Common factors include:

  • Sudden increases in training load (volume, intensity or frequency).
  • Repeated direction changes, kicking, or explosive movements in sport.
  • Weakness or poor control of the hip and core muscles.
  • Muscle imbalances (weak glute medius or hip flexors, tight adductors).
  • Biomechanical factors: altered running or cutting mechanics, leg length differences, foot/ankle issues.
  • Previous groin or hip injuries, inadequate rehabilitation, or return‑to‑sport too quickly.
  • Age‑related tendon changes and reduced tissue resilience.
Who is at risk
  • Athletes in soccer, AFL, rugby, hockey, tennis, martial arts, and other sports involving kicking, cutting, or sprinting.
  • Recreational exercisers who quickly increase load (e.g., starting a new running routine or engaging in high‑intensity training).
  • People with sedentary jobs who suddenly resume activity without conditioning.
  • Anyone with muscle imbalances or inadequate pelvic or hip control.
Assessment and imaging at Spectrum Healthcare, North Ryde / Macquarie Park

Our clinicians use a comprehensive approach:

  • Obtain a detailed clinical history to identify symptom patterns, load history, and contributing factors.
  • Hands-on physical assessment: palpation, strength testing, flexibility, and functional movement screening.
  • Functional testing tailored to sport or daily activities. Imaging when indicated:
  • MRI: gold standard for detailed soft‑tissue assessment --- shows tendon thickening, partial tears, bone or joint involvement.
  • Ultrasound: dynamic, cost-effective imaging to assess tendon structure and guide injections if needed.
  • X‑ray: not routinely used for tendinopathy but useful to exclude avulsion fractures or significant bony pathology.
Conservative treatment and staged rehabilitation

Spectrum's multidisciplinary team (sports chiropractors , physiotherapists , exercise physiologists ) focuses on evidence‑based, individualised conservative care. Key components:

  • Education and load management: modify training or activities to lessen pain while keeping up conditioning. We assist you in planning gradual progressions to prevent flare‑ups.
  • Pain and symptom control: targeted soft‑tissue therapy (sports massage, cupping, dry needling), ice/heat strategies, and activity modification to reduce sensitivity.
  • Progressive loading program: tendon rehabilitation emphasises graded, progressive loading (isometrics, concentric and eccentric strengthening) to stimulate tendon healing and resilience.
  • Strength and conditioning: hip abductor and core strengthening, glute activation, lumbar stability, and lower limb kinetic chain work to correct imbalances and enhance force transfer.
  • Movement retraining: running technique, cutting mechanics and sport‑specific skill practice to minimise undue stress on the adductors.
  • Manual therapy and joint mobilisation: restore mobility in the hip, pelvis, lumbar spine, and knee to address compensatory movement patterns.
  • Adjunctive technologies: access to Game Ready (compression/cryotherapy) and Alter G anti-gravity treadmill for controlled loading and pain‑free progressions.
  • Return‑to‑sport planning: objective, criteria‑driven progression (strength, power, control, sport‑specific drills) before full return.

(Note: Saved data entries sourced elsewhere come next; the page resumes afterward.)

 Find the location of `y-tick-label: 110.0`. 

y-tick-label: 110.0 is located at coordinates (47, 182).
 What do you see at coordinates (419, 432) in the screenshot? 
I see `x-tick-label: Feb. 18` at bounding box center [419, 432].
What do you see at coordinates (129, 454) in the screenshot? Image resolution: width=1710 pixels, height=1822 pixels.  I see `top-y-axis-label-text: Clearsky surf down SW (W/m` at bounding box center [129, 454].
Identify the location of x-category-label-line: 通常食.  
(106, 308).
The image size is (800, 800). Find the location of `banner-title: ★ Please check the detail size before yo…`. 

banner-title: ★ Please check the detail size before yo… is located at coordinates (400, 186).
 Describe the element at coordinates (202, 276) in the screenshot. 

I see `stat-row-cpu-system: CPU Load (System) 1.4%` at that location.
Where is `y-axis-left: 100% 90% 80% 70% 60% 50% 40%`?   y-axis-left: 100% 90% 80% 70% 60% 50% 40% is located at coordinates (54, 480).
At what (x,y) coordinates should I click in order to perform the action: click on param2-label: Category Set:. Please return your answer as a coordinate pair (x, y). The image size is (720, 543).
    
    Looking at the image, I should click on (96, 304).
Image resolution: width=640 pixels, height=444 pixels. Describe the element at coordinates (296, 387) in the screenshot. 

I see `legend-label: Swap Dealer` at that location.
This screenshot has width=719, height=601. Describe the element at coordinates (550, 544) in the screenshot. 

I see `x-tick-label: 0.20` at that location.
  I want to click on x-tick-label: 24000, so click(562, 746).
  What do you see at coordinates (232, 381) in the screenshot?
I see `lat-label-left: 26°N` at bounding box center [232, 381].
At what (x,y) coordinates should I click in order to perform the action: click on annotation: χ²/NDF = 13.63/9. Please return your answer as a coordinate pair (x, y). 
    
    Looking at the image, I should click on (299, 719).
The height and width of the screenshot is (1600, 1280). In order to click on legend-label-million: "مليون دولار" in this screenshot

When conservative care may need escalation Most adductor tendinopathies respond to conservative care over weeks to months. If recovery is limited or symptoms indicate a more severe tendon tear or intra‑articular hip pathology, we arrange referrals to sports physicians or orthopaedic specialists for further assessment. In select cases, imaging-guided injections or surgical options may be considered by a specialist.

Prevention Tips
  • Gradually increase your training load, using the 10% rule as a guide.
  • Include exercises that strengthen your hips and glutes in your routine.
  • Maintain flexibility and regular soft‑tissue maintenance.
  • Warm up properly before high‑load activities and cool down afterwards.
  • Address movement quality and running/cutting mechanics early.